Quanto às reclamações dos residentes, ele afirma que, se comprovadas, podem ocasionar implicações legais sobre os responsáveis. “Se este residente está sendo desviado de outras finalidades que não aquela na porta da residência e sua formação técnica, especialmente fora da carga de horário deles e fora do horário regular dele, há um desvio de finalidade do residente que é algo ilegal também.”

Entidade nega irregularidades A Folha de S.Paulo solicitou entrevistas com o casal de médicos e, ainda, com a superintendente da Santa Casa, Maria Dulce Cardenuto. Todos declinaram alegando falta de espaço na agenda. Concordaram, porém, em responder as questões por escrito. As respostas foram enviadas de forma conjunta.

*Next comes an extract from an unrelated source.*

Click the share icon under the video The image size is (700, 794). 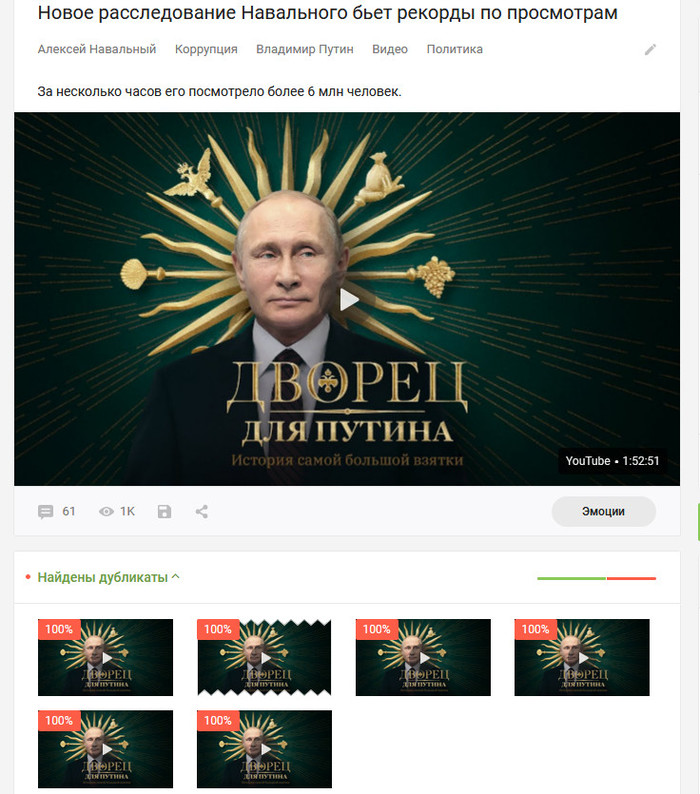(202, 511)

A entidade afirma não ver problema na relação com a empresa privada. “Todo processo que possa gerar conhecimento e ao mesmo tempo melhorar o cuidado ao paciente interessa à Santa Casa.”

Ainda segundo a Santa Casa, a parceira é importante porque a instituição recebe recurso adicional, que é revertido “integralmente na assistência que presta à população”. “A Santa Casa, como hospital de ensino, cumpre seu compromisso assistencial e de capacitação de médicos, que replicarão os aprendizados em todos os locais do Brasil”, diz.

Sobre a suposta falta de devido aviso às pacientes, a Santa Casa afirma que elas foram informadas, sim, da situação, “como em todas as outras situações em nossa instituição”. A reportagem solicitou envio de cópia das autorizações, mas o pedido foi negado. “Não podemos enviar documentos de prontuário que são sigilosos.”

Sobre a suposta utilização de material e pacientes do SUS, a Santa Casa diz não haver irregularidade porque “o curso em nada se difere da rotina de ensino médico praticada na Santa Casa: as cirurgias são realizadas por profissionais experientes que contam com o auxílio de médicos em treinamento nos seus diversos níveis”.

Sobre o suposto desvio de função dos residentes, o hospital diz não haver reclamações de profissionais e que eles cumprem horários previstos. “Em algumas situações o médico residente irá apenas observar, em outras instrumentar, em outras pode auxiliar o médico supervisor e realizar gestos sob supervisão. Assim sendo, os comentários sobre a atuação não são pertinentes.”